I talked for a long time, and then our food came, and I didn’t have to talk anymore. But after talking so much, the quiet felt too quiet, so I asked Flores about himself.
He had a million more stories about his family—his enormous family. His parents and a grandmother and two sisters and a brother, and an aunt and uncle and all their kids who’d lived across the street.
It made me remember my uncle’s house, and days that smelled like stale beer and cigarette butts and old sweat. Days when silence was the best I could hope for. Gray days and brown days. And I imagined Flores growing up in a world of noise and color and laughter, of spices and sweetness, and it made me a little sad, but mostly it made me happy for him.
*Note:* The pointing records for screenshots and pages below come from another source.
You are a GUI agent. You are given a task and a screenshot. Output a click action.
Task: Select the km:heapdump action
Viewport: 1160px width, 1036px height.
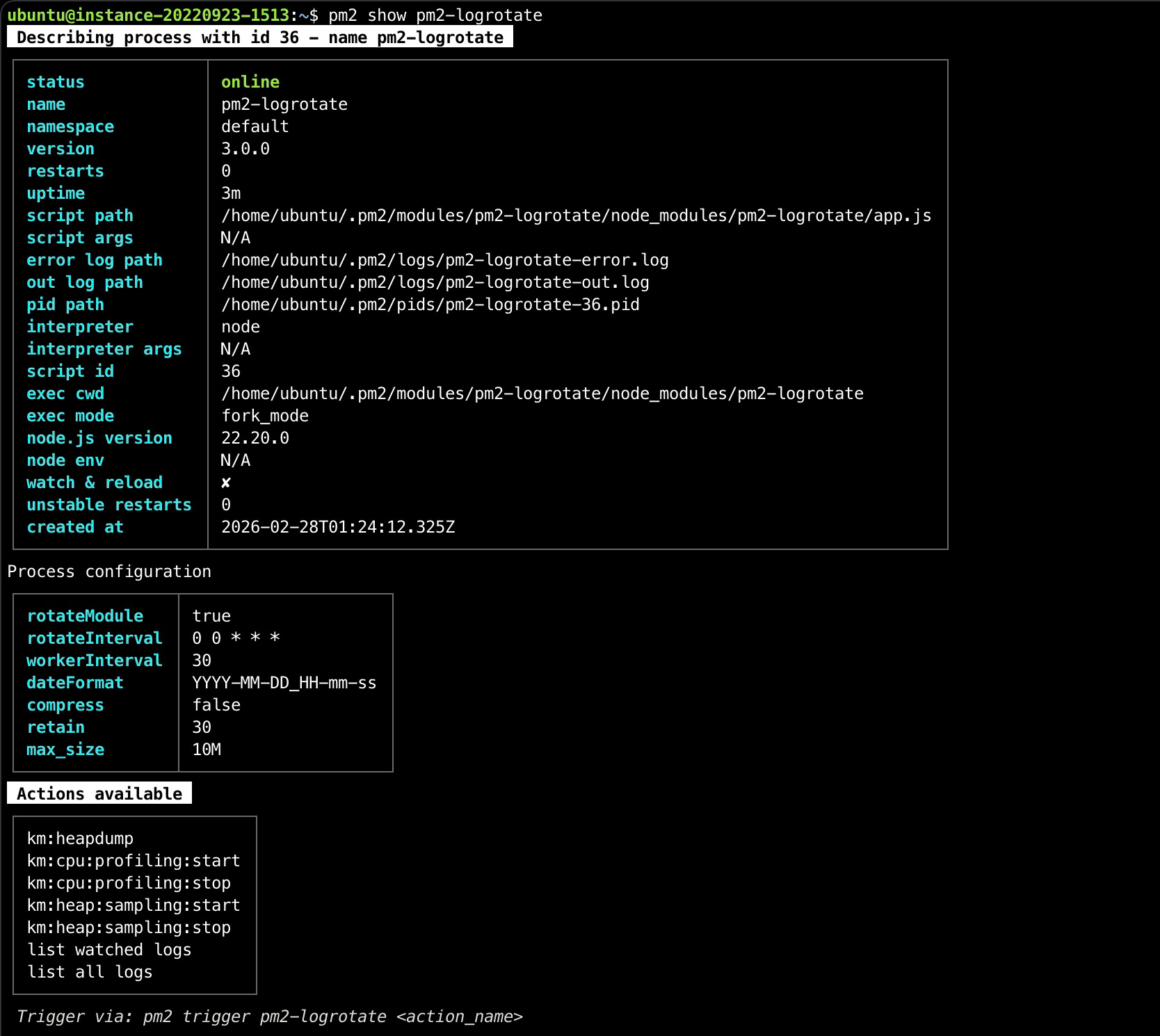point(80,839)
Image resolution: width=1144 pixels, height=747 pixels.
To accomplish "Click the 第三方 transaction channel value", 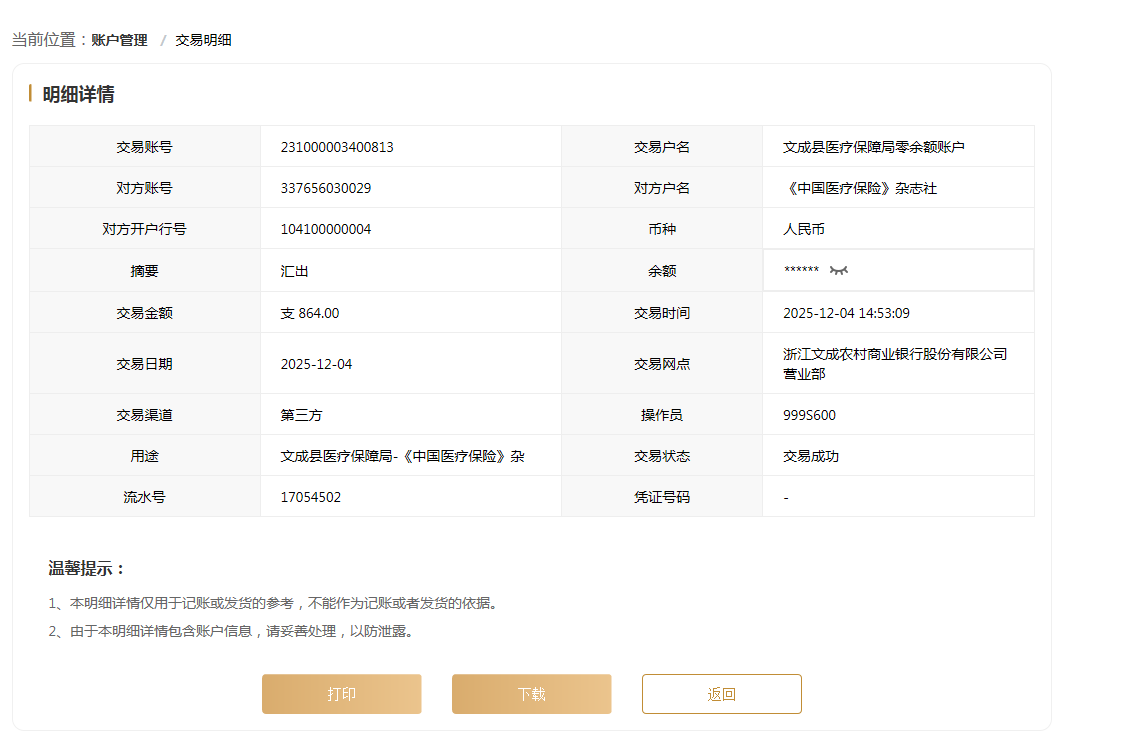I will [x=302, y=415].
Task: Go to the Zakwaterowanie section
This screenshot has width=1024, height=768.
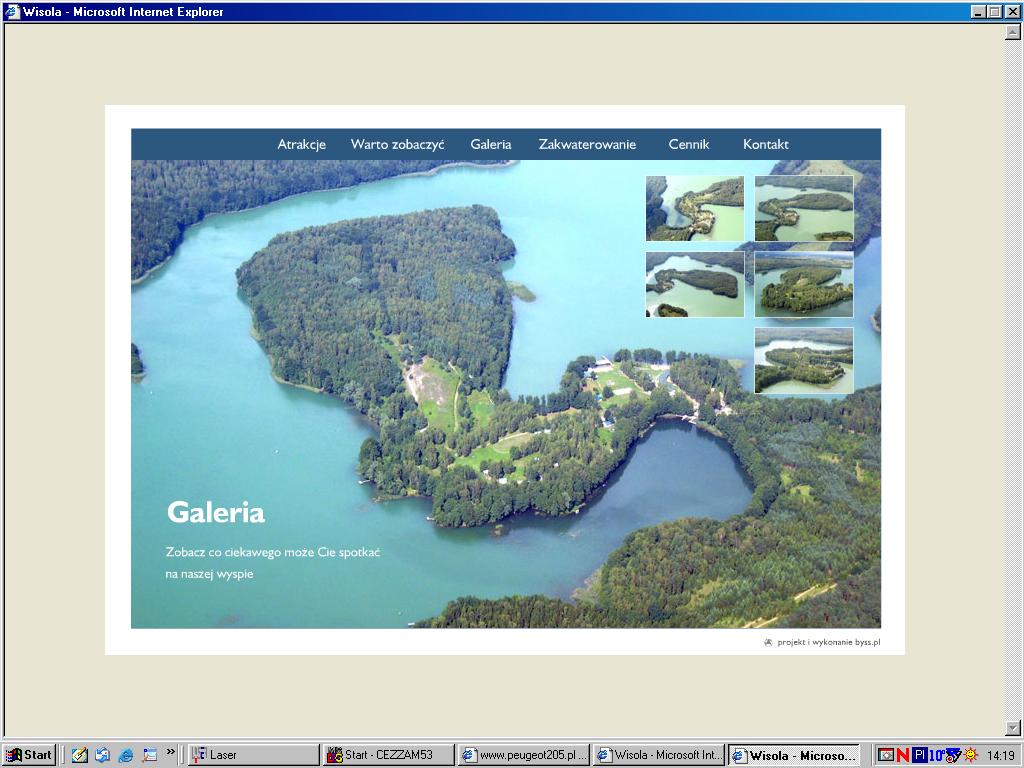Action: [x=587, y=144]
I liked it when he talked. His voice was warm and low, and it was easy to get lost in it.
He told me about his job, and how he’d gone to college for a couple of years, and liked it fine but not loved it. He’d left when he was twenty-one—a year younger than I was now—and enrolled in the police academy. He said it like it was no big deal, but I saw him, younger, maybe smaller, maybe smooth-faced instead of bearded. He’d stopped doing what was expected, and he’d made his own choice, and he’d done well and been happy, and his family still loved him, and he saved people for a living.